ChatGPT-3.5和ChatGPT-4在台湾国家药剂师执照考试中的表现：比较评估研究。

Performance of ChatGPT-3.5 and ChatGPT-4 in the Taiwan National Pharmacist Licensing Examination: Comparative Evaluation Study.

作者信息

Wang Ying-Mei, Shen Hung-Wei, Chen Tzeng-Ji, Chiang Shu-Chiung, Lin Ting-Guan

机构信息

Department of Medical Education and Research, Taipei Veterans General Hospital Hsinchu Branch, 81, Section 1, Zhongfeng Road, Zhudong, Hsinchu, 310, Taiwan, 886 03-5962134 ext 127.

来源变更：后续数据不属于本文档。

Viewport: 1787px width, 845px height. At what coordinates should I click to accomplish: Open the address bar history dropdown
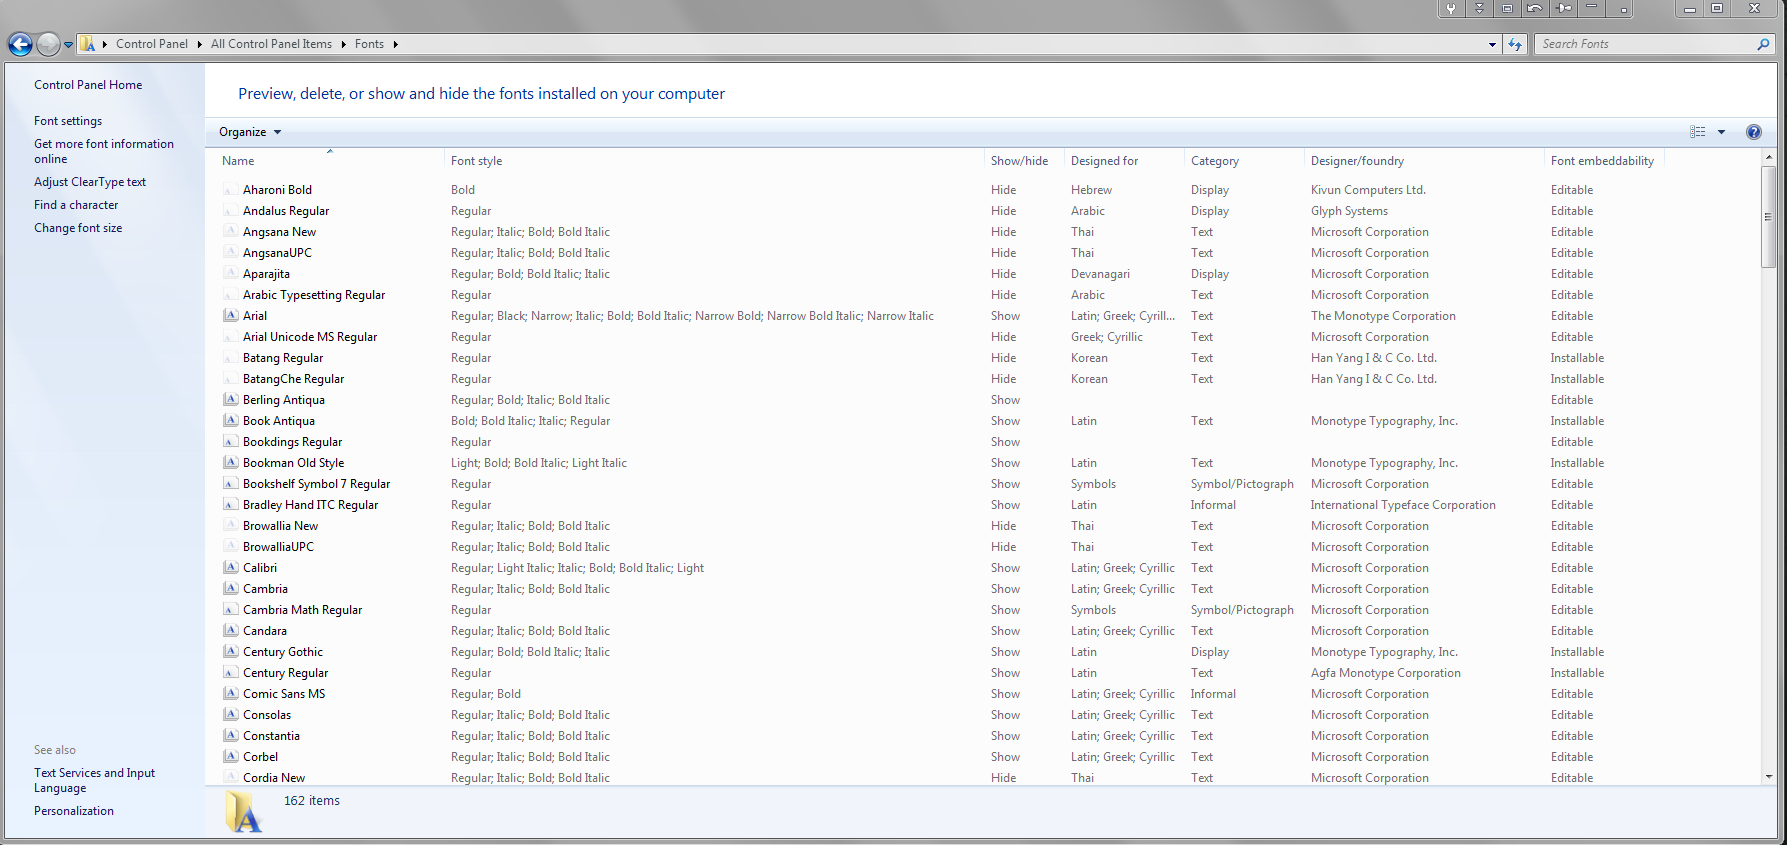1492,44
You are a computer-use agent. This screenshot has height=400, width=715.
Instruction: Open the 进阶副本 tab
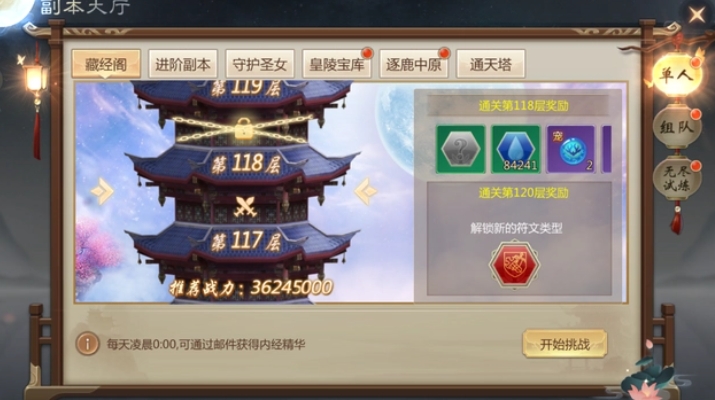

Department of Pharmacy, Taipei Veterans General Hospital Hsinchu Branch, Hsinchu, Taiwan.

出版信息

JMIR Med Educ. 2025 Jan 17;11:e56850. doi: 10.2196/56850.

DOI:10.2196/56850

PMID:39864950

原文链接:https://pmc.ncbi.nlm.nih.gov/articles/PMC11769692/

Abstract

BACKGROUND

OpenAI released versions ChatGPT-3.5 and GPT-4 between 2022 and 2023. GPT-3.5 has demonstrated proficiency in various examinations, particularly the United States Medical Licensing Examination. However, GPT-4 has more advanced capabilities.

OBJECTIVE

This study aims to examine the efficacy of GPT-3.5 and GPT-4 within the Taiwan National Pharmacist Licensing Examination and to ascertain their utility and potential application in clinical pharmacy and education.

METHODS

The pharmacist examination in Taiwan consists of 2 stages: basic subjects and clinical subjects. In this study, exam questions were manually fed into the GPT-3.5 and GPT-4 models, and their responses were recorded; graphic-based questions were excluded. This study encompassed three steps: (1) determining the answering accuracy of GPT-3.5 and GPT-4, (2) categorizing question types and observing differences in model performance across these categories, and (3) comparing model performance on calculation and situational questions. Microsoft Excel and R software were used for statistical analyses.

RESULTS

GPT-4 achieved an accuracy rate of 72.9%, overshadowing GPT-3.5, which achieved 59.1% (P<.001). In the basic subjects category, GPT-4 significantly outperformed GPT-3.5 (73.4% vs 53.2%; P<.001). However, in clinical subjects, only minor differences in accuracy were observed. Specifically, GPT-4 outperformed GPT-3.5 in the calculation and situational questions.

CONCLUSIONS

This study demonstrates that GPT-4 outperforms GPT-3.5 in the Taiwan National Pharmacist Licensing Examination, particularly in basic subjects. While GPT-4 shows potential for use in clinical practice and pharmacy education, its limitations warrant caution. Future research should focus on refining prompts, improving model stability, integrating medical databases, and designing questions that better assess student competence and minimize guessing.

摘要

背景

OpenAI在2022年至2023年期间发布了ChatGPT-3.5和GPT-4版本。GPT-3.5在各种考试中已展现出一定水平，尤其是在美国医师执照考试中。然而，GPT-4具备更先进的能力。

目的

本研究旨在检验GPT-3.5和GPT-4在台湾国家药剂师执照考试中的效果，并确定它们在临床药学和教育中的实用性及潜在应用。

方法

台湾的药剂师考试分为两个阶段：基础科目和临床科目。在本研究中，考试题目被手动输入GPT-3.5和GPT-4模型，并记录它们的回答；基于图形的题目被排除。本研究包括三个步骤：（1）确定GPT-3.5和GPT-4的答题准确率，（2）对题目类型进行分类并观察模型在这些类别中的表现差异，（3）比较模型在计算题和情景题上的表现。使用Microsoft Excel和R软件进行统计分析。